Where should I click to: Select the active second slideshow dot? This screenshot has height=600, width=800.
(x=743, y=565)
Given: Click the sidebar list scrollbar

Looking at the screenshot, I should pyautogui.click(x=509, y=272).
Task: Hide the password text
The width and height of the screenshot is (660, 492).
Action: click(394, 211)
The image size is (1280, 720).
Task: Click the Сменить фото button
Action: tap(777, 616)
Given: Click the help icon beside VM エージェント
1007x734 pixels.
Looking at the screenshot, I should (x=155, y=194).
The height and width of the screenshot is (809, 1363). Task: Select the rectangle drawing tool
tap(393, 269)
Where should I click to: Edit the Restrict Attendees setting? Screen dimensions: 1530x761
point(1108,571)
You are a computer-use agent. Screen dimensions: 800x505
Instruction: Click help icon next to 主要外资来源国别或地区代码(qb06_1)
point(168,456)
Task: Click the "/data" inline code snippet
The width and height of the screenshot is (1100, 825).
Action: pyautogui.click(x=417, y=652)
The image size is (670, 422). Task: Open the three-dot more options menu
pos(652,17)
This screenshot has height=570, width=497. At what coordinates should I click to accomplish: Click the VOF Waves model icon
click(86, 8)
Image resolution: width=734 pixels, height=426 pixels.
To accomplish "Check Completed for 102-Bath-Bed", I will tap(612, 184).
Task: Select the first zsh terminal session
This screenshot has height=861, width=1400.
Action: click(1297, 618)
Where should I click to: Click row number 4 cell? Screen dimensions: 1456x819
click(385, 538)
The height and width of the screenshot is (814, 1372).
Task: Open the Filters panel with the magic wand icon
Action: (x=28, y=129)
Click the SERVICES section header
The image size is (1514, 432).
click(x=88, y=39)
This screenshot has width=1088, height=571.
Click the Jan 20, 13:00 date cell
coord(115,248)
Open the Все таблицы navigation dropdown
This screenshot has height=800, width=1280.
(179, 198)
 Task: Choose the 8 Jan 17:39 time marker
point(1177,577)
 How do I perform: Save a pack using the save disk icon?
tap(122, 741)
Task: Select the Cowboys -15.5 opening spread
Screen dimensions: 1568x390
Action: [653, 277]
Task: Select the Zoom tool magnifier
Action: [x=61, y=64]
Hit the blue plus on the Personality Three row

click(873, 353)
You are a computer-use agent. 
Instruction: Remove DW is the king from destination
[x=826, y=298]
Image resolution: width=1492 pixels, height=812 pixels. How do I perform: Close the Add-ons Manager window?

• **How to complete this task**
Write the data out once more, exactly as it was given.

• **Solution**
Where should I click to: Select the active second slideshow dot? This screenshot has height=600, width=800.
(x=743, y=565)
Given: Click the sidebar list scrollbar

Looking at the screenshot, I should pyautogui.click(x=509, y=272).
Task: Hide the password text
The width and height of the screenshot is (660, 492).
Action: click(394, 211)
The image size is (1280, 720).
Task: Click the Сменить фото button
Action: tap(777, 616)
Given: Click the help icon beside VM エージェント
1007x734 pixels.
Looking at the screenshot, I should (x=155, y=194).
The height and width of the screenshot is (809, 1363). Task: Select the rectangle drawing tool
tap(393, 269)
Where should I click to: Edit the Restrict Attendees setting? Screen dimensions: 1530x761
point(1108,571)
You are a computer-use agent. Screen dimensions: 800x505
Instruction: Click help icon next to 主要外资来源国别或地区代码(qb06_1)
point(168,456)
Task: Click the "/data" inline code snippet
The width and height of the screenshot is (1100, 825).
Action: pyautogui.click(x=417, y=652)
The image size is (670, 422). Task: Open the three-dot more options menu
pos(652,17)
This screenshot has height=570, width=497. At what coordinates should I click to accomplish: Click the VOF Waves model icon
click(86, 8)
Image resolution: width=734 pixels, height=426 pixels.
To accomplish "Check Completed for 102-Bath-Bed", I will tap(612, 184).
Task: Select the first zsh terminal session
This screenshot has height=861, width=1400.
Action: click(1297, 618)
Where should I click to: Click row number 4 cell? Screen dimensions: 1456x819
click(385, 538)
The height and width of the screenshot is (814, 1372).
Task: Open the Filters panel with the magic wand icon
Action: (x=28, y=129)
Click the SERVICES section header
The image size is (1514, 432).
click(x=88, y=39)
This screenshot has width=1088, height=571.
Click the Jan 20, 13:00 date cell
coord(115,248)
Open the Все таблицы navigation dropdown
This screenshot has height=800, width=1280.
(179, 198)
 Task: Choose the 8 Jan 17:39 time marker
point(1177,577)
 How do I perform: Save a pack using the save disk icon?
tap(122, 741)
Task: Select the Cowboys -15.5 opening spread
Screen dimensions: 1568x390
Action: [653, 277]
Task: Select the Zoom tool magnifier
Action: [x=61, y=64]
Hit the blue plus on the Personality Three row

click(873, 353)
You are a computer-use agent. 
Instruction: Remove DW is the king from destination
[x=826, y=298]
Image resolution: width=1492 pixels, height=812 pixels. How do I perform: Close the Add-ons Manager window?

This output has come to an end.